Sir Henry Irving's Saturday night at home previous to his departure for America was brilliant. House so crowded in every part, that the like of it has rarely been seen even at the Lyceum. Our Ellen, as charming Nance Oldfield, was cheered to the Echo, or would have been had there been any place left for an Echo in the house. Sir Henry admirable as the old soldier in A Story of Waterloo, and both he and Miss Terry at their best in the one scene from grand old Willy Shakspeare's Much Ado about Nothing. The "Much Adoo," as Mr. Weller senior would have pronounced and spelt it, came after the curtain had fallen, and on both sides the "Adoo" was changed into a hearty "Au revoir!"

To mention "Henry" is to remember "Johnnie," the Johnnie yclept J. L. Toole, who, Mr. Punch was delighted to see, looking "fit as a fiddle," having Toole'd up to town from Margate evidently on the high road to perfect recovery.


CONCERNING A PUBLIC NUISANCE.

By One who lives Next Door.

[The Salvationists of Warwickshire have lately been restrained by the new county by-law, which provides that no person shall play any musical instrument within fifty yards of a dwelling-house.]

Bravo, good men of Warwick! you'd rejoice
John Leech's soul and all whose nerves are shattered
By blatant street musician's raucous voice
Or braying trombone—these at last you've scattered!

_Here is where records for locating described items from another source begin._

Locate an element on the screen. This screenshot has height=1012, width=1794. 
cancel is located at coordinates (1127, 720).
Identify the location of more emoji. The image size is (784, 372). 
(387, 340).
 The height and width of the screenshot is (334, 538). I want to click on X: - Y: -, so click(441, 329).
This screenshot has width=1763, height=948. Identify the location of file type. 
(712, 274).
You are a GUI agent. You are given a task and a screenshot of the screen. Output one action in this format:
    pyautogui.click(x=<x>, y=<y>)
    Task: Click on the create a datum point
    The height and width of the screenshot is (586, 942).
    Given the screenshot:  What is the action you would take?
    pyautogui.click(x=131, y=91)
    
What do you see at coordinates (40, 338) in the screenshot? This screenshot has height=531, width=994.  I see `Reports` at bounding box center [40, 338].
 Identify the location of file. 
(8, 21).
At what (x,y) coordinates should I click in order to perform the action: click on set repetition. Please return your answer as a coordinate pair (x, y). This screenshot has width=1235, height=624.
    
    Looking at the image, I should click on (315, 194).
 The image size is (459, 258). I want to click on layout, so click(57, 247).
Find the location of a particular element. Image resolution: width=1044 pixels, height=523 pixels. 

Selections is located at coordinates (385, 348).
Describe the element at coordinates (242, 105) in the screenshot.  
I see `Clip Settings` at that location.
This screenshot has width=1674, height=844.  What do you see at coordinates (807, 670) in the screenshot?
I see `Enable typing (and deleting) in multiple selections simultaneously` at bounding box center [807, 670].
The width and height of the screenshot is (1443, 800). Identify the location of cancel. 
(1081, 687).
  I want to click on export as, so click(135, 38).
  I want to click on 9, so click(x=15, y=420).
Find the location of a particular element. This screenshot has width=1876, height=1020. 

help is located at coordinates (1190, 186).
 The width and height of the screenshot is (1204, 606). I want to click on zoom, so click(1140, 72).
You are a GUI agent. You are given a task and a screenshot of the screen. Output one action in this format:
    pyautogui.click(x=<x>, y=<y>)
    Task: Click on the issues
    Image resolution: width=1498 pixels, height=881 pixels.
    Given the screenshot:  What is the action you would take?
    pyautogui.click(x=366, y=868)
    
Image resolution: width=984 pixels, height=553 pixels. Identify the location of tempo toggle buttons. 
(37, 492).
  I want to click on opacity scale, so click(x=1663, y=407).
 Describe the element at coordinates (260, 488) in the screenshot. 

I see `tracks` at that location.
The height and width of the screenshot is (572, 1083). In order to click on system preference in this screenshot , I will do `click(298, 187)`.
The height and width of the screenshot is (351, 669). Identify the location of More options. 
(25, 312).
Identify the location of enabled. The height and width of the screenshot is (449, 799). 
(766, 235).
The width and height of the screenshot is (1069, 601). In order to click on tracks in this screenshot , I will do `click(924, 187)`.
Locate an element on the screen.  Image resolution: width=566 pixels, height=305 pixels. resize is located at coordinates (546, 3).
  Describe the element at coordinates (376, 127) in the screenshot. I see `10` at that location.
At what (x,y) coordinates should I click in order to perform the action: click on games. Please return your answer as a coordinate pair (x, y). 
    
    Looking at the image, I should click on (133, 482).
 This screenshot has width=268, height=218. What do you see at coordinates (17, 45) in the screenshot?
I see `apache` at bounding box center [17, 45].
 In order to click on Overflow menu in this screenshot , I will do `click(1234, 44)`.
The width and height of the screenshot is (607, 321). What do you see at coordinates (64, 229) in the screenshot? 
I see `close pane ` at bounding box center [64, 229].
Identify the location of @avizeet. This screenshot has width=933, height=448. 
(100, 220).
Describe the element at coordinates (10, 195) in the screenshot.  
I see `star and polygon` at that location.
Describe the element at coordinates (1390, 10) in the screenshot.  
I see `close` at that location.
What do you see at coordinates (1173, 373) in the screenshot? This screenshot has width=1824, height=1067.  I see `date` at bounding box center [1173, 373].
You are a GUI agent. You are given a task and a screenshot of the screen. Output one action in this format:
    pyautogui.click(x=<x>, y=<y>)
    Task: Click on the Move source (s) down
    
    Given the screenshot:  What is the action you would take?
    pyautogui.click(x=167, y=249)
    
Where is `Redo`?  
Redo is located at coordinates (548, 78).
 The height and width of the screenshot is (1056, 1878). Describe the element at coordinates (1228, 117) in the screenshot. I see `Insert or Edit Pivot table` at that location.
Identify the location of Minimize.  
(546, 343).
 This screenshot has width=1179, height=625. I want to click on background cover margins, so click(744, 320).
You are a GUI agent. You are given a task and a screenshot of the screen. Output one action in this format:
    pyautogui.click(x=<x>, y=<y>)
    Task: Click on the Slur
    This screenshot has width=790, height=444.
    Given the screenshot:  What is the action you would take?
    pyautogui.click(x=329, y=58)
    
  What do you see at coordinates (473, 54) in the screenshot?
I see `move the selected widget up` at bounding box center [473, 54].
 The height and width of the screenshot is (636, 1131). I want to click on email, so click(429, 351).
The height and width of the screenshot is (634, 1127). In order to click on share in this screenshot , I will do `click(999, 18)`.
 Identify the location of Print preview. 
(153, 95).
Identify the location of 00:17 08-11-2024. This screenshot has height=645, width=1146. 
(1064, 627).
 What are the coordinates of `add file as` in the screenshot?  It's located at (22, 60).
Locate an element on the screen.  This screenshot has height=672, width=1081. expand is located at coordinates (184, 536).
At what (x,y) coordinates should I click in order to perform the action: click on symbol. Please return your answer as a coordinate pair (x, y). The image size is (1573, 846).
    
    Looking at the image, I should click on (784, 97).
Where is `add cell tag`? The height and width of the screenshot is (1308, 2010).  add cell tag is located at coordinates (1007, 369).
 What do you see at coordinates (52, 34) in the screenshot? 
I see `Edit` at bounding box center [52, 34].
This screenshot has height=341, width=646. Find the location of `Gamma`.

Ah! would that London followed now your lead,
And kept a tight hand o'er the rude fanatics
Who blare away her Sunday peace, whose creed
Is uproar, "fire and blood," and acrobatics!

If they'd a grain of humour's saving grace,
Enough to hear themselves as others hear them,
They'd straight retire to some far desert place
And bang and clang and howl where none come near them!

Ev'n as I write, some strain like "Daisy Bell"
With would-be sacred words and tuneless jar racks
My tortured ear—hard fate has made me dwell
Next door, alas! to what they call their "barracks."